Source – The Tampa Bay Technology Forum
With the millions of Apple IDs stolen earlier this month and the recent Go Daddy DNS outage, many organizations have started to reassess their own security and resiliency plans. Even if you were not one of the millions of people or companies directly affected from these incidents, there is no better time to reflect on the lessons learned and start implementing leading practices. The following are a few lessons we believe everyone should consider when it comes to outsourcing and data privacy.
Lesson 1 – During an Incident, Be Weary of the Hyper-Reporting
The Twittersphere and news media are hardly reliable sources for technology topics on good days, let alone when something bad happens. With Apple, it was reported that the missing data was stolen from an FBI laptop, only to find out later that they were actually taken from a Florida-based publishing firm. In the case of Go Daddy, early reports led us to believe that hacktivists caused the DNS failure; however, Go Daddy firmly refutes that any external influences caused the failure. So during an incident, always apply a healthy dose of skepticism to reporting.

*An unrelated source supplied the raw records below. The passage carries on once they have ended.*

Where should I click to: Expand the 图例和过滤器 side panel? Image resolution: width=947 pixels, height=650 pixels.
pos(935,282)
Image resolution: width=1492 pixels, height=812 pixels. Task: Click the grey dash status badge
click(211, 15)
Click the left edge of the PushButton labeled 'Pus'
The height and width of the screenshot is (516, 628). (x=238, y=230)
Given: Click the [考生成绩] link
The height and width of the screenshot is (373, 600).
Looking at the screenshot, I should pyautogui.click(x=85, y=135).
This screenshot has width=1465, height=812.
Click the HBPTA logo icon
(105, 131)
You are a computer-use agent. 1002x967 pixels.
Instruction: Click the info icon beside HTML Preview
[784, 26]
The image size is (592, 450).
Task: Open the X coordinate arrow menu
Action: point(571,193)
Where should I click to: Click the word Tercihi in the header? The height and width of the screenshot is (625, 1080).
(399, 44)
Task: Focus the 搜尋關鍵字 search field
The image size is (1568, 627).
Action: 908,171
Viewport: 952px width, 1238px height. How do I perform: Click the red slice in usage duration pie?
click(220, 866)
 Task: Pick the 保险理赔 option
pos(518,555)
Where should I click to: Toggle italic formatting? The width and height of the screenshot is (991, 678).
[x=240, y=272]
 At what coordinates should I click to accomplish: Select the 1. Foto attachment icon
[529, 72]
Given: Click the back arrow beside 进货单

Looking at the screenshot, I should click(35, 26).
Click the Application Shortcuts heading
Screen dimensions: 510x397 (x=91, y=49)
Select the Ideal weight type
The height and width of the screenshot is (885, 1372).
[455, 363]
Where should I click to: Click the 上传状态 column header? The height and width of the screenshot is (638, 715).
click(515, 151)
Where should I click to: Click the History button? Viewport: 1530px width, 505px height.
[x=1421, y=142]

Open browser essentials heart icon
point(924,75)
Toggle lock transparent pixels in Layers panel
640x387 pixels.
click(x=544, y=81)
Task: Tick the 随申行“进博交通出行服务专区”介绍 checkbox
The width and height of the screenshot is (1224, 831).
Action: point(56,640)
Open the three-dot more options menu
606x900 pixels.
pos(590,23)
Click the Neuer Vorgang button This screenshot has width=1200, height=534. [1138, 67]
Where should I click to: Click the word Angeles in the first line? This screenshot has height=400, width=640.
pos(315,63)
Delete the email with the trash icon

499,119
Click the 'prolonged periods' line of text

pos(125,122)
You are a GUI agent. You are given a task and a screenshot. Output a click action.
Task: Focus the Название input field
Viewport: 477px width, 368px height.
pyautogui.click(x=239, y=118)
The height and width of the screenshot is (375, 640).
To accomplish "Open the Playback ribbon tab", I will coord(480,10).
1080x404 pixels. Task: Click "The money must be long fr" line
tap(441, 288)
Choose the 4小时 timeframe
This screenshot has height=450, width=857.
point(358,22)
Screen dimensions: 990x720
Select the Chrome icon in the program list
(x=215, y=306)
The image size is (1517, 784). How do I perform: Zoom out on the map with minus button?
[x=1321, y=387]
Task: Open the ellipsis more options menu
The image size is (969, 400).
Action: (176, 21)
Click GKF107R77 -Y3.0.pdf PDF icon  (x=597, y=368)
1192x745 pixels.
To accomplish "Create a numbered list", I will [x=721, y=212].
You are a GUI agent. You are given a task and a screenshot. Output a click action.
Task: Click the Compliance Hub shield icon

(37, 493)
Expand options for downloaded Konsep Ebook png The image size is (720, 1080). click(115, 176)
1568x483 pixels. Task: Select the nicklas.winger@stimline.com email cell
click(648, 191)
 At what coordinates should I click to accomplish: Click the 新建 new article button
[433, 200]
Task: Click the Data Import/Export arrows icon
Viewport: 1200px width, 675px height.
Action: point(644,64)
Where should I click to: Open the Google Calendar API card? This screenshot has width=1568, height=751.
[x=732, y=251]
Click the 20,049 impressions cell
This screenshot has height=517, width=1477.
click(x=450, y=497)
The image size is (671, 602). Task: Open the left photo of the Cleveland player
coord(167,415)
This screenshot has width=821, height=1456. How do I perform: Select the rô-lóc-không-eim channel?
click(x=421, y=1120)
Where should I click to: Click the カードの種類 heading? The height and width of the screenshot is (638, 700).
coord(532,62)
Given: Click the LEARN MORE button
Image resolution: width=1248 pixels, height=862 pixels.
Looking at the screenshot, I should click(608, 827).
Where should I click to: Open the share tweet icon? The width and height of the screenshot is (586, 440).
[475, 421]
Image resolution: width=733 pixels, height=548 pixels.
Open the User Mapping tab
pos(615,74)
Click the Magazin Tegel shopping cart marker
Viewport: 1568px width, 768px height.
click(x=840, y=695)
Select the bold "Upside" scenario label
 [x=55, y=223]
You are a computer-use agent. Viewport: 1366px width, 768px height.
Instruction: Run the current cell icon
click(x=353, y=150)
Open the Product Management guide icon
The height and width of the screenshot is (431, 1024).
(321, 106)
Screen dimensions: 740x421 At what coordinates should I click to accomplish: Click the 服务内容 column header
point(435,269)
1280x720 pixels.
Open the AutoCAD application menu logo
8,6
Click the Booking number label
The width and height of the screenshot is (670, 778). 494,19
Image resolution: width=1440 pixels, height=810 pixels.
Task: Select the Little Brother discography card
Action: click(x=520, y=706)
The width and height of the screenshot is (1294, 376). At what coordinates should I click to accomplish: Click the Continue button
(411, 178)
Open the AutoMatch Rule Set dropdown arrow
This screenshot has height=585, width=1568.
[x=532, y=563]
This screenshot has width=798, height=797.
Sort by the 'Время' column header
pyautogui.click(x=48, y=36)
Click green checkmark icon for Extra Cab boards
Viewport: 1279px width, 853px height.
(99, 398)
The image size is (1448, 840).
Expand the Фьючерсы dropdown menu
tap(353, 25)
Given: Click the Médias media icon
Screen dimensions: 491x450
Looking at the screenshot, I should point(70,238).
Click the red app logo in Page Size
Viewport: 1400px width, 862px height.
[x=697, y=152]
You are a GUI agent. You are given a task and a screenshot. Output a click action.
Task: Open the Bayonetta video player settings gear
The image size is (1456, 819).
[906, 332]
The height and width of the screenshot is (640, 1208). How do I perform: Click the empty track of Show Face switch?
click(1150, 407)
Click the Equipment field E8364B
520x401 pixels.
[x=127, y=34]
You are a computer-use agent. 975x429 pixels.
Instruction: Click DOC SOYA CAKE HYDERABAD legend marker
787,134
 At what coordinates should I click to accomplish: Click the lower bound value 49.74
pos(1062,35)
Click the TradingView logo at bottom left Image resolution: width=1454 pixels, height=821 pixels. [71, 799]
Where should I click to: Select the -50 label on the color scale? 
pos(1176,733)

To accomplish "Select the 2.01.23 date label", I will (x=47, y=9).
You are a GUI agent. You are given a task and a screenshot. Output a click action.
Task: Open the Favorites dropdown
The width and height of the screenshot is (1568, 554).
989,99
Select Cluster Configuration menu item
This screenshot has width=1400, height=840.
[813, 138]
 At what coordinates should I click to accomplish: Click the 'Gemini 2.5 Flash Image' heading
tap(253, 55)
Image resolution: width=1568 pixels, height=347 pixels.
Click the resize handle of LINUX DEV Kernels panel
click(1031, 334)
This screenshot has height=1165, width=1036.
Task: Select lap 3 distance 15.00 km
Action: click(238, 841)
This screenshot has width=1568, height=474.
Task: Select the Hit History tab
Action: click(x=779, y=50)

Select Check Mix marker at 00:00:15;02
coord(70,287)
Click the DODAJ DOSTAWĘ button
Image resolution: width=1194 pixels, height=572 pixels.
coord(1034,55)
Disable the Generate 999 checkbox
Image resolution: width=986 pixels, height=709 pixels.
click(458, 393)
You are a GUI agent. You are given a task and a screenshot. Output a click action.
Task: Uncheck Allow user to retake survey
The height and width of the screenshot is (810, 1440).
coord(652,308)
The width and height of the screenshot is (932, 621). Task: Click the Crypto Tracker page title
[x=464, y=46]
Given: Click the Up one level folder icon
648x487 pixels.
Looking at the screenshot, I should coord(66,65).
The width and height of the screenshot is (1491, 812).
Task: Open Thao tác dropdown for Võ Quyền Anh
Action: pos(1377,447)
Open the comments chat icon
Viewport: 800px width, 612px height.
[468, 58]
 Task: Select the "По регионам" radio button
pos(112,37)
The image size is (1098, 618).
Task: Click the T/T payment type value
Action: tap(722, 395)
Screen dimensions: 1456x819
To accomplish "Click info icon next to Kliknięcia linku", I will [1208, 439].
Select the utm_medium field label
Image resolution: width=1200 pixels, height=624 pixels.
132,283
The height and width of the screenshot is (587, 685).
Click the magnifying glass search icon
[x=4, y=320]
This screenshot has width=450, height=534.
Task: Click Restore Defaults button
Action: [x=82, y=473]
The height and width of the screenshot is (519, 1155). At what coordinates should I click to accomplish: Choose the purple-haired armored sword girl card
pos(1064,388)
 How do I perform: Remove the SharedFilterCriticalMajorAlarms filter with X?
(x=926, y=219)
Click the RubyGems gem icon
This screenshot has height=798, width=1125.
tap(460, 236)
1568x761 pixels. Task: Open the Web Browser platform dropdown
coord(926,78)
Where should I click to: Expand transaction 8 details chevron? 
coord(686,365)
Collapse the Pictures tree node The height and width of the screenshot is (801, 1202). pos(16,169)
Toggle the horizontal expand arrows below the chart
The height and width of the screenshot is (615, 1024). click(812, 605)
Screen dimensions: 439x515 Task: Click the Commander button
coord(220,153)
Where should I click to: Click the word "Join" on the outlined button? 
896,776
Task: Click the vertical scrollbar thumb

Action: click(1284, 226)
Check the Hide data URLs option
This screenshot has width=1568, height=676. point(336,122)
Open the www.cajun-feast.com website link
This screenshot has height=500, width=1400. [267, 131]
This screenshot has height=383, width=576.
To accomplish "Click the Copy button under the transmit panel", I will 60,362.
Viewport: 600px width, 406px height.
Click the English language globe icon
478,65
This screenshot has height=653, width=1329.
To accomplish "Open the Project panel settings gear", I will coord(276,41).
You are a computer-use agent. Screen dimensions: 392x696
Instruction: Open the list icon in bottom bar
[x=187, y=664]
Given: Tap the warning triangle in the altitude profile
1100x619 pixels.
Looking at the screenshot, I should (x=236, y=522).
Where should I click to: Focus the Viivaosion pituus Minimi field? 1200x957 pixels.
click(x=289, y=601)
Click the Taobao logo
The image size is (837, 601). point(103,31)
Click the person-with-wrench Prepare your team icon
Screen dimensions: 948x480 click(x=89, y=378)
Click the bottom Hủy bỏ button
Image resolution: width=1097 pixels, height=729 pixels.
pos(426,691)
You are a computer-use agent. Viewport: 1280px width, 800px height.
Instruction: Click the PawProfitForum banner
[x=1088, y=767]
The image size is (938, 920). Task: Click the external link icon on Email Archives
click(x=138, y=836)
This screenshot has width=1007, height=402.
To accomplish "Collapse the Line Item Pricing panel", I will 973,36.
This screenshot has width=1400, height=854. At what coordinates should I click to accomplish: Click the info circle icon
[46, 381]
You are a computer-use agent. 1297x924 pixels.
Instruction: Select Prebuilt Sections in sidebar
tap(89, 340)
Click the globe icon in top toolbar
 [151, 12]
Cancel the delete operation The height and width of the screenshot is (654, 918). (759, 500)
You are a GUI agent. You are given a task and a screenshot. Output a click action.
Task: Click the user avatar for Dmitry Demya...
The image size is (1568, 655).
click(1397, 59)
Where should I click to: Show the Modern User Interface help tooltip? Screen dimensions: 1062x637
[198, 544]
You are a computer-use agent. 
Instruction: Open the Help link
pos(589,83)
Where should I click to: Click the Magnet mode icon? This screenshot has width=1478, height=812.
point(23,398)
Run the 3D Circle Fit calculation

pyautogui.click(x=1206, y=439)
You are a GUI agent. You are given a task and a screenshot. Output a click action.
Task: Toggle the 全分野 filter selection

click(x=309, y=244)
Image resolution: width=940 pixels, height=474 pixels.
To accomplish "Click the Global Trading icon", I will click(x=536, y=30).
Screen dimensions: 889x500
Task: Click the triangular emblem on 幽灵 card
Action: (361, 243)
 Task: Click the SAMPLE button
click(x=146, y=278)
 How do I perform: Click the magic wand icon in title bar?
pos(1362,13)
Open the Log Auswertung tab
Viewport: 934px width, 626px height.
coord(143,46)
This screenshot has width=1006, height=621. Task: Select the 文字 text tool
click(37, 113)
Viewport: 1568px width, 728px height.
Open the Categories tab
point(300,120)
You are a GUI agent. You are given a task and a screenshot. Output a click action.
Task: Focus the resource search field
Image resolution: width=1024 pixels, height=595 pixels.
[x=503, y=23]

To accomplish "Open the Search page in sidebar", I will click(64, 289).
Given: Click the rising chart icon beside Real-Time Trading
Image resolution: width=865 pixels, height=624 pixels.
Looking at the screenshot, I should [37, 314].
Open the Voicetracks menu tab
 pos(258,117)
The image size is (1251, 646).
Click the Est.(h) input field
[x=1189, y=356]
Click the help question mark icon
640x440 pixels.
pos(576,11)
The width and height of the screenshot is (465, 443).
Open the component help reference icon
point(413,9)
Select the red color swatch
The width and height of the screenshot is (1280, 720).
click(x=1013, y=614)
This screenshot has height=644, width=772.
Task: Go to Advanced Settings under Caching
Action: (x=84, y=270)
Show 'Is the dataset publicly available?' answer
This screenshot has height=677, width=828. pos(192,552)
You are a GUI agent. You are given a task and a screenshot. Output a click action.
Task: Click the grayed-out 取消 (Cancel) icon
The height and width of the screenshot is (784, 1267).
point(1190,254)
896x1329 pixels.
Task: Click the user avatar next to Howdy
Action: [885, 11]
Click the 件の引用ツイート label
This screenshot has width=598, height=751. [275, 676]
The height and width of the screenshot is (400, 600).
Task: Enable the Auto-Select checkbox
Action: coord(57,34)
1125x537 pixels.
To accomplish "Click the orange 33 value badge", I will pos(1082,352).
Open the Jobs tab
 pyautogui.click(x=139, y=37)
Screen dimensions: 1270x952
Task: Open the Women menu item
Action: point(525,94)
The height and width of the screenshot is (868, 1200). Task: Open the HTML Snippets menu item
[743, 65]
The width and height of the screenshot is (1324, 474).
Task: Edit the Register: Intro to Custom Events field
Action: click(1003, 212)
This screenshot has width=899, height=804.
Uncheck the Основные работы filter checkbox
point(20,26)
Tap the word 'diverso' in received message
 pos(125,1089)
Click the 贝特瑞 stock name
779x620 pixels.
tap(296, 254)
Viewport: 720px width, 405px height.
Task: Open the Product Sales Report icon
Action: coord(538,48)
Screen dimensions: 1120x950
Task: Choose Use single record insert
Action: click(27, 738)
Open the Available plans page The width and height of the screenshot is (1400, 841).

Lesson 2 – Sweat the Small Stuff
It sounds obvious, but few companies have a bona fide incident management plan. That’s unfortunate because having a plan in place can substantially mitigate the potential impact of an incident. We witnessed a great example of why this is important last week when millions of websites relying on Go Daddy’s free DNS services failed. With widespread adoption of the Internet approaching the 20 year mark, a substantial portion of our IT community did not consider DNS failure a risk worth planning for prior to the Go Daddy failure. We can assume that points of failure previously thought to be remote possibilities will get much more attention going forward.
Lesson 3 – Know Your Partners
A message we tend to often hear is that a company may outsource a service, but it cannot relinquish the accountability for the potential risks to itself, employees, customers, and other stakeholders. This then leads us to the realization that company information may only be as secure or redundant as your vendors or business partners state so. An effective due diligence program is needed to monitor your third-party relationships. Companies can start with reviewing assurance reports (e.g SSAE 16 / SOC 1 or SOC 2 reports, ISO certification, etc.) and / or by conducting the appropriate first hand inquiries and inspections. These reviews will help provide comfort over the service organization’s internal controls.
Lesson 4 – Don’t Allow Vendors to be Single Points of Failure
While availability issues are more common, what if the company went out of business? If a company as large as Go Daddy can experience wide-spread problems, you should not think others are unsusceptible. If your service involves data being stored with the third-party, maintaining an independent backup is critical. Backup plans also include having access to other providers which may be able to step in and provide the services you need. Portability is supposed to be one of key selling points of cloud computing. Ultimately organizations should have the tools to either backup data or transition services to another provider in an emergency.
Lesson 5 – Integrate into Culture and Training
It might just seem like an additional item to add to the IT policy document or the growing list of mandatory training. However, you should encourage the significance of protecting non-public and critical data by provide data awareness training to your employees on a regular and consistent basis. As security and privacy audit professionals we default to look to technology or process-oriented solutions. However, what is clear is that the organizations that spend time undergoing training and awareness activities not only respond to incidents better, but they also better prevent them.